### Your objective
Rewrite only the lines from the one containing "This screenshot has width=966, height=400." through the one containing "What do you see at coordinates (275, 438)", changing "Identify the location of" to "Locate" and leaving everything else as it is.

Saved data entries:
⁂
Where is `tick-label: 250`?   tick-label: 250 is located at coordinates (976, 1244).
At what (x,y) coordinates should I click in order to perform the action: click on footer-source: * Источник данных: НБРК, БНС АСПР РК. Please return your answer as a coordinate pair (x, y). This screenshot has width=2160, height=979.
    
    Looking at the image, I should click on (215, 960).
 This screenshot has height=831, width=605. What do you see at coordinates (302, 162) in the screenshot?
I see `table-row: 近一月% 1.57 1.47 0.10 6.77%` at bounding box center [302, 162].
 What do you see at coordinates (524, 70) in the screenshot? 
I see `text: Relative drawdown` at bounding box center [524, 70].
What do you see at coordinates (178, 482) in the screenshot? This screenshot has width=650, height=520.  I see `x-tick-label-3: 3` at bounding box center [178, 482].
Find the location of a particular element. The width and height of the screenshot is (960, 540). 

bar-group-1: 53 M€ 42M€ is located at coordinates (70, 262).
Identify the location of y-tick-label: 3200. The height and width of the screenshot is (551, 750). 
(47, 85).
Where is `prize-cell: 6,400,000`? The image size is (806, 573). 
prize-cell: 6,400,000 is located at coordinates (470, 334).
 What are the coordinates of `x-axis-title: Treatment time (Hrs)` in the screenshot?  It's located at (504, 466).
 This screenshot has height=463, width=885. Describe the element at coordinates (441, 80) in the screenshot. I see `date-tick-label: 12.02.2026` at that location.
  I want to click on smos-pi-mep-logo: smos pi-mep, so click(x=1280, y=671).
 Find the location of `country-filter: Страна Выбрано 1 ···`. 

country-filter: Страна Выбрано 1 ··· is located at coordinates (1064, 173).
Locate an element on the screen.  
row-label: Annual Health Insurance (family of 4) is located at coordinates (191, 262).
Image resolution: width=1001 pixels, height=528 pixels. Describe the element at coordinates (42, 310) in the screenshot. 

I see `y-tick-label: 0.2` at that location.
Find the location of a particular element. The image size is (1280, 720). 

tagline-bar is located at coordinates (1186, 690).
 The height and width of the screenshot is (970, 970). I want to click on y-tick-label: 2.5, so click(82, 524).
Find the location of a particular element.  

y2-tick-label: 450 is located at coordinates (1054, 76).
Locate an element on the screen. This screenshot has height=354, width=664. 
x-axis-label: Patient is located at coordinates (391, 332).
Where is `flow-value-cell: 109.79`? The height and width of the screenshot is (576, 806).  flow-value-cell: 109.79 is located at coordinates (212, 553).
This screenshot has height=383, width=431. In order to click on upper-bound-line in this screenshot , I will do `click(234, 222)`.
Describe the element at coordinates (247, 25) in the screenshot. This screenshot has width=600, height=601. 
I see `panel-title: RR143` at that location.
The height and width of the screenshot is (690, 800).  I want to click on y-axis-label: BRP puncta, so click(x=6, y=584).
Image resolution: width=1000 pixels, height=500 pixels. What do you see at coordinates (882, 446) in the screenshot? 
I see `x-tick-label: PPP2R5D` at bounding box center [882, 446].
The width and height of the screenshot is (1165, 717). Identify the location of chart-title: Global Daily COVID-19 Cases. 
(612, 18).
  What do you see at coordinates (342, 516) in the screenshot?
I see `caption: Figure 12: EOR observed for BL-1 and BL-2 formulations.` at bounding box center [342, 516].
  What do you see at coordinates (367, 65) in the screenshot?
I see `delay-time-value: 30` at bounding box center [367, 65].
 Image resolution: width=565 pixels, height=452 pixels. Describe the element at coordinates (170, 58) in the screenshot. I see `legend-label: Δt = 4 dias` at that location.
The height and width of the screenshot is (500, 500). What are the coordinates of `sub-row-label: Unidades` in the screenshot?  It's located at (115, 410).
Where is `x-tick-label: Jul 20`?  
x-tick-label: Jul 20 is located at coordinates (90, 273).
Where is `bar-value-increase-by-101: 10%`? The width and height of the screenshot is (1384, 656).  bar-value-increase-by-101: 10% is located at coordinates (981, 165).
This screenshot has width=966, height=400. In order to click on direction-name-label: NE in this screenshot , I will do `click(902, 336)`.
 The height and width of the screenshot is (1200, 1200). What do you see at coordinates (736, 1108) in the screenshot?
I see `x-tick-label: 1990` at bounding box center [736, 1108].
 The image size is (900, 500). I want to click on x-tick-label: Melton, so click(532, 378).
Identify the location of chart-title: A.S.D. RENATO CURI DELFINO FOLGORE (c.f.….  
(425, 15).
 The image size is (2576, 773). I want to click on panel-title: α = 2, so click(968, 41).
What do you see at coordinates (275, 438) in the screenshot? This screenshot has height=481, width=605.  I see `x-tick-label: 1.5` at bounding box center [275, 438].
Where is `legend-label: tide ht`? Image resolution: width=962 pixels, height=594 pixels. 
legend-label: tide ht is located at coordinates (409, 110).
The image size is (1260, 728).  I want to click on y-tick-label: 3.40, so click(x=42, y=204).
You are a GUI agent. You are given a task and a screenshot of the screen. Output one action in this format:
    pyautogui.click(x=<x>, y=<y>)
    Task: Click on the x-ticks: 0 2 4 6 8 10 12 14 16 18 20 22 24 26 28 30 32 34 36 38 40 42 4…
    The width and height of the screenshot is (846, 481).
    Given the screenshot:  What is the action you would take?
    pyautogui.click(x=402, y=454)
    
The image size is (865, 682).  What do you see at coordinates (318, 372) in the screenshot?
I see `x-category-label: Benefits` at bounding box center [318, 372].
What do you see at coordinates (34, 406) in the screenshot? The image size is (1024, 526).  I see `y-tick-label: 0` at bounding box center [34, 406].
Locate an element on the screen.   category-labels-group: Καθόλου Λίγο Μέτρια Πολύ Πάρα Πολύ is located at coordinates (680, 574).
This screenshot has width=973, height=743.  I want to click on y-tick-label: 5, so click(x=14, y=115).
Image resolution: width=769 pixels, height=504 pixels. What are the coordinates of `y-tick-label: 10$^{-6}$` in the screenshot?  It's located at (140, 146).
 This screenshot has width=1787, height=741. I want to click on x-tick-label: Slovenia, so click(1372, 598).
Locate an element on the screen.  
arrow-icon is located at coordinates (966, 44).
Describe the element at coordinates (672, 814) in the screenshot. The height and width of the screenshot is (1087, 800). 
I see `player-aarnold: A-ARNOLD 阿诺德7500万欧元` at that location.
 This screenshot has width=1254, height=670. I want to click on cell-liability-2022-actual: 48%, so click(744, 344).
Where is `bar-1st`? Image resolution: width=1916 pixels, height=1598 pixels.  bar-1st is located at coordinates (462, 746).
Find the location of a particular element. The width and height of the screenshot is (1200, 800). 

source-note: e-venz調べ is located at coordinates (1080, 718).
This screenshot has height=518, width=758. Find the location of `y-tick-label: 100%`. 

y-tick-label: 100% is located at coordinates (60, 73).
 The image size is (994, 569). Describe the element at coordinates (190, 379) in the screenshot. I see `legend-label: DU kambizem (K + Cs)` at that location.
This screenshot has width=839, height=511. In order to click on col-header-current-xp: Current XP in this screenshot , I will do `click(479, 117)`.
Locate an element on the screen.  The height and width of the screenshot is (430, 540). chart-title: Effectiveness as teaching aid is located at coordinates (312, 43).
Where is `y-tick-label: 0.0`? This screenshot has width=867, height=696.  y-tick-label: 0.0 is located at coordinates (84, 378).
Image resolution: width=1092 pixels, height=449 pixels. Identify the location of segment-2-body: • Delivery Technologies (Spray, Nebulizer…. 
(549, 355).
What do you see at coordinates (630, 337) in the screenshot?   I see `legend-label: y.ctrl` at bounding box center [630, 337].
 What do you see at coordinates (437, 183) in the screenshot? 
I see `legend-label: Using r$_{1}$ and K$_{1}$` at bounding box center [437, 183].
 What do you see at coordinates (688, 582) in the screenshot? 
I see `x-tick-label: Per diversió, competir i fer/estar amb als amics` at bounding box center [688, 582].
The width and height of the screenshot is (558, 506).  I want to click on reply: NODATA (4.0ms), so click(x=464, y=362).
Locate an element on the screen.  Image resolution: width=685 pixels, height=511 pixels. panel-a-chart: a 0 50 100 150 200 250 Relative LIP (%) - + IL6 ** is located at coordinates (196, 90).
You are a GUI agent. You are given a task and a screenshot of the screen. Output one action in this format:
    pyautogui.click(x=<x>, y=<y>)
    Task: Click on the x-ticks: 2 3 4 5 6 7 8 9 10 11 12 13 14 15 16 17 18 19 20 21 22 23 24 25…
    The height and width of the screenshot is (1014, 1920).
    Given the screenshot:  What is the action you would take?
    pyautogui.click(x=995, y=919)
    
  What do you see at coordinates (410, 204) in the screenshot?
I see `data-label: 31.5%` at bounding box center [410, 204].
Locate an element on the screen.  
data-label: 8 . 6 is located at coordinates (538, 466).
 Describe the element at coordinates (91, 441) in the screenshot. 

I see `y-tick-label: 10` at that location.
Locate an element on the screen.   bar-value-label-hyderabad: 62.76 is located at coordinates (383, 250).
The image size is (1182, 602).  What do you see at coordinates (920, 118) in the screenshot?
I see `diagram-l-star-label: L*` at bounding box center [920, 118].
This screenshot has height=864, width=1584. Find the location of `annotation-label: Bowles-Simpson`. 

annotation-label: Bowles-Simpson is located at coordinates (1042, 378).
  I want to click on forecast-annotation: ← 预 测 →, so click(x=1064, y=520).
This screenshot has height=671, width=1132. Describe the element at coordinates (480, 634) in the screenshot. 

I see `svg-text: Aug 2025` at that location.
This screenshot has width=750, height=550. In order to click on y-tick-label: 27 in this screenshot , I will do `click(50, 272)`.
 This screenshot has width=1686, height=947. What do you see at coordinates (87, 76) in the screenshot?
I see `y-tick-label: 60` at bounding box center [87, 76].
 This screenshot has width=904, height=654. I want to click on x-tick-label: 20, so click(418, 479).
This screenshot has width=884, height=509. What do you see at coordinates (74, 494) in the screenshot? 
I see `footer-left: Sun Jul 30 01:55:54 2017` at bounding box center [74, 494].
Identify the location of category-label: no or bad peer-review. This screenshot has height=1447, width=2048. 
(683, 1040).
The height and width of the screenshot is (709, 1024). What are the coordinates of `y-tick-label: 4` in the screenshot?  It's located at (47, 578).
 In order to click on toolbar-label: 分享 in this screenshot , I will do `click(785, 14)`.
⁂
### Answer for this exercise
This screenshot has width=966, height=400. In order to click on direction-name-label: NE in this screenshot , I will do `click(902, 336)`.
 The height and width of the screenshot is (1200, 1200). What do you see at coordinates (736, 1108) in the screenshot?
I see `x-tick-label: 1990` at bounding box center [736, 1108].
 The image size is (900, 500). I want to click on x-tick-label: Melton, so click(532, 378).
Locate chart-title: A.S.D. RENATO CURI DELFINO FOLGORE (c.f.….  
(425, 15).
 The image size is (2576, 773). I want to click on panel-title: α = 2, so click(968, 41).
What do you see at coordinates (275, 438) in the screenshot? This screenshot has height=481, width=605.  I see `x-tick-label: 1.5` at bounding box center [275, 438].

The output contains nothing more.